Seitdem ist Kindererziehung eine Leistung, die in einer immer reicher werdenden Gesellschaft Eltern und Kinder selbst ins soziale Abseits stellt. Dabei gab es von Wilfrid Schreiber, einem Berater Adenauers, sehr wohl einen ganzheitlichen Vorschlag zum Rentenrecht: Er forderte, das Umlageverfahren zugunsten der Rentner durch ein Umlageverfahren zugunsten der Eltern und Kinder zu ergänzen, der sogenannten „Kinder- und Jugendrente“. Adenauer stand allerdings auf dem Standpunkt: „Kinder kriegen die Leute immer.“ Diese Prophezeiung, die angesichts der Ungerechtigkeit der Konstruktion ohnehin zynisch wirkt, wurde inzwischen durch die demografische Entwicklung widerlegt.

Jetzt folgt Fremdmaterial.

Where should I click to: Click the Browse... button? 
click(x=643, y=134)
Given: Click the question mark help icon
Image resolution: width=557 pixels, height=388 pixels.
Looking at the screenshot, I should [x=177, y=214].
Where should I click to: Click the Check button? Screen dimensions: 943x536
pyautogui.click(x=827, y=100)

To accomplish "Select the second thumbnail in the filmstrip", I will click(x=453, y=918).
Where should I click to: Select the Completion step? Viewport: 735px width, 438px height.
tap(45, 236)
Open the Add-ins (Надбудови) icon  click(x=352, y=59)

Das Rentenkonzept des Verbandes Familienarbeit e.V. – leistungsgerecht und nachhaltig

Ziel ist ein Zwei-Säulen-Modell für Jugend- und Alterssicherung:

Erste Säule: Ein Teil (z.B. 50 %) der gesetzlichen Renten wird durch das bisherige Umlageverfahren finanziert und durch ein weiteres Umlageverfahren für einen entsprechend großen Anteil der Kosten der Kindererziehung ergänzt. So erhalten sowohl die Eltern während der Erziehungsphase („Erziehungsgehalt“) als auch die Kinder und alle Rentner eine Grundsicherung. Beamte und Selbstständige werden einbezogen.

Zweite Säule: Der zweite Teil (z.B. 50 %) der gesetzlichen Renten wird für Eltern und Kinderlose getrennt finanziert. Die Eltern erhalten ihren zweiten Rentenanteil als Elternrente. Dies ist Gegenleistung für ihre zusätzlich getragenen Kinderkosten. – Kinderlose erhalten ihren zweiten Rentenanteil im Rahmen einer verpflichtenden Kapitalversicherung, die angesichts entfallender Kinderkosten zumutbar ist.

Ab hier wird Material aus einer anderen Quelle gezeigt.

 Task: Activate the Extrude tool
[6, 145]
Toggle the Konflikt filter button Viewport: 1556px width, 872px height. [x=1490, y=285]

Die schematischen Darstellungen veranschaulichen die Beziehungen zwischen den Generationen.

Heute bestehende Rentengesetzgebung (verfälschter Generationenvertrag)

Quelle: Schema leicht verändert entnommen aus Resch/Knipping, Jahrbuch für Sozialwissenschaft 1982, Heft 1, S. 92–122. Damals wurde der Netto-Nachteil, den ein Arbeitnehmerehepaar mit zwei Kindern gegenüber einem kinderlosen Ehepaar unter sonst vergleichbaren und durchschnittlichen Bedingungen durch den obigen Umverteilungseffekt lebenslang erleidet, mit 370 000 DM berechnet. Seitdem ist keine grundsätzliche Änderung erfolgt. Allerdings liegt der Betrag heute wegen der Inflation sicher deutlich höher. – Der Enteignungseffekt gegenüber den Eltern wurde im 5. Familienbericht 1994 noch als „strukturelle Rücksichtslosigkeit gegenüber Familien“ gebrandmarkt, in späteren Familienberichten aber nicht mehr thematisiert. Der 7. und 8. Familienbericht gab im Wesentlichen lediglich die Sicht der Bundesregierung wieder, die den Umverteilungseffekt unseres Sozialsystems ignoriert. Die Kernfrage, die ursprünglich von den Familienberichten beantwortet werden sollte, nämlich ob Familien vom Gesetzgeber benachteiligt werden oder nicht, wurde gar nicht mehr gestellt, geschweige denn beantwortet.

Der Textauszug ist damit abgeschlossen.